Data excerpts
◇ ◇ ◇

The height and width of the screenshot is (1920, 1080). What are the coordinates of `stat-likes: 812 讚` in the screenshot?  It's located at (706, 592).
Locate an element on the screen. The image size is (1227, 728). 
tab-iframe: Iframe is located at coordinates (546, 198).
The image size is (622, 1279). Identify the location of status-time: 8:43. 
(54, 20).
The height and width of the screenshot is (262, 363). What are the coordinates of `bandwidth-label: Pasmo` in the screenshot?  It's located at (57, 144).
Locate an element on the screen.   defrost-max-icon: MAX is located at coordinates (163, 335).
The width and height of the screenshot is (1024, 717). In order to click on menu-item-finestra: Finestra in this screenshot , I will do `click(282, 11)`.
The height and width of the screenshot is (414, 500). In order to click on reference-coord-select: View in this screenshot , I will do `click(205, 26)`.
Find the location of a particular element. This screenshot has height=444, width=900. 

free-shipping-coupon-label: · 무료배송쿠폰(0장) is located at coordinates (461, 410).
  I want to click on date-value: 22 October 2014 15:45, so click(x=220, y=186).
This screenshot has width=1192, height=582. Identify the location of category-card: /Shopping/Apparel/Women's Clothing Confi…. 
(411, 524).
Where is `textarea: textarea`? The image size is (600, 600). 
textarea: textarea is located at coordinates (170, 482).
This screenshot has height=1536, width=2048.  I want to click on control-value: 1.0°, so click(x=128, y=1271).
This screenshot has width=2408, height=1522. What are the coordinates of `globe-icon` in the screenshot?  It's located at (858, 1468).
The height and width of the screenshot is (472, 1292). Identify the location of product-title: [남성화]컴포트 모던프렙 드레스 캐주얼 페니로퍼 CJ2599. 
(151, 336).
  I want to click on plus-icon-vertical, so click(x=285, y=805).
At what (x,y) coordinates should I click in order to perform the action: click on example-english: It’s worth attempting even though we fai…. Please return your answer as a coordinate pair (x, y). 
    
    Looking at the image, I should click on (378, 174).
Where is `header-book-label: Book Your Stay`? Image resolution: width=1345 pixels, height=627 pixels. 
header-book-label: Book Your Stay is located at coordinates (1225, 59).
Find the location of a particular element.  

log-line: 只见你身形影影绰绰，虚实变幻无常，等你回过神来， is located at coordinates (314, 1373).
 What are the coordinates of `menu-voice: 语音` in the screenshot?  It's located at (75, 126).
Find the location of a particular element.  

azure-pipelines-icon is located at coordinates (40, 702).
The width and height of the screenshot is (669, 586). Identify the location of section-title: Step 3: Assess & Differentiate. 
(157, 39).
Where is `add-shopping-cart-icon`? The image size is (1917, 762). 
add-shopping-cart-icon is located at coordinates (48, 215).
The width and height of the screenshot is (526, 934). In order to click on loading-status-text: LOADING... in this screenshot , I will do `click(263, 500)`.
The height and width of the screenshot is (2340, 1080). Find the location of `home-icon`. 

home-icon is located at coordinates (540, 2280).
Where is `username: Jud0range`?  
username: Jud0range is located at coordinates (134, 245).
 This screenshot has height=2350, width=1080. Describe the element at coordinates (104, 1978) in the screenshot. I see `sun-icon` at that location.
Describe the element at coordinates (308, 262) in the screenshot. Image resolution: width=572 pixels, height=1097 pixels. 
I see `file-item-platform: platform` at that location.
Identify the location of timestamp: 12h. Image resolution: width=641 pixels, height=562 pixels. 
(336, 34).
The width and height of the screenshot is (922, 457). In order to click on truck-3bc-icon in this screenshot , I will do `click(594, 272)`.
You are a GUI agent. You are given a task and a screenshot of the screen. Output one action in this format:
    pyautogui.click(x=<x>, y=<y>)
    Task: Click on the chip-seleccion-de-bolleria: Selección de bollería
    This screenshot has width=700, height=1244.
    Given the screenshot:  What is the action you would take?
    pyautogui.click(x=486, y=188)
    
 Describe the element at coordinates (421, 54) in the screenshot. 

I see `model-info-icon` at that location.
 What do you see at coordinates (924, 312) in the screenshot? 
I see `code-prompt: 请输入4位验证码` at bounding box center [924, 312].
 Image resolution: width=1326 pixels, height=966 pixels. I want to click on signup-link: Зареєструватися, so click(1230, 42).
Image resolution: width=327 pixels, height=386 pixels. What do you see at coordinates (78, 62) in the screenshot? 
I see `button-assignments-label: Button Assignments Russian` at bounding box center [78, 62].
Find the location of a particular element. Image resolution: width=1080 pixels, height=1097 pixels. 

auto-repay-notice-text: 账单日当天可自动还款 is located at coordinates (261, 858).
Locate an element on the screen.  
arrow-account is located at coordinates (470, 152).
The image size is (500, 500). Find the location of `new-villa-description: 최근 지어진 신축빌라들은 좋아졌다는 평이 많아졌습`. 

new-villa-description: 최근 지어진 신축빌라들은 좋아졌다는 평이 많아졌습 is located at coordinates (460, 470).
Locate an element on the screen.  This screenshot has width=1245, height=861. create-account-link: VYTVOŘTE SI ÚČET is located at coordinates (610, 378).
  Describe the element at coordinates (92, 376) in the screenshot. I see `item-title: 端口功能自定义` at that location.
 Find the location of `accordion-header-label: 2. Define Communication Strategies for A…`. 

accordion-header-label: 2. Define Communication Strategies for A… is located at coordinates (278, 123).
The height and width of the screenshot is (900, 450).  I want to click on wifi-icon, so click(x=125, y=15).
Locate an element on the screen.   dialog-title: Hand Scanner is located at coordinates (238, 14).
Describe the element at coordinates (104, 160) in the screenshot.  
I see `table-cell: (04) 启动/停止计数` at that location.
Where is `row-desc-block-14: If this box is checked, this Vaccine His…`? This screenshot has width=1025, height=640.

◇ ◇ ◇

→ **TASK TO CARRY OUT**
Please substitute "Find the position of" for "Identify the location of" in the listing lines between the line holding "This screenshot has width=2408, height=1522." and the line holding "I want to click on plus-icon-vertical, so", inclusive. Leave everything else unchanged and give back only those lines.

→ **TASK RESULT**
This screenshot has width=2408, height=1522. What are the coordinates of `globe-icon` in the screenshot?  It's located at (858, 1468).
The height and width of the screenshot is (472, 1292). Find the position of product-title: [남성화]컴포트 모던프렙 드레스 캐주얼 페니로퍼 CJ2599. 
(151, 336).
  I want to click on plus-icon-vertical, so click(x=285, y=805).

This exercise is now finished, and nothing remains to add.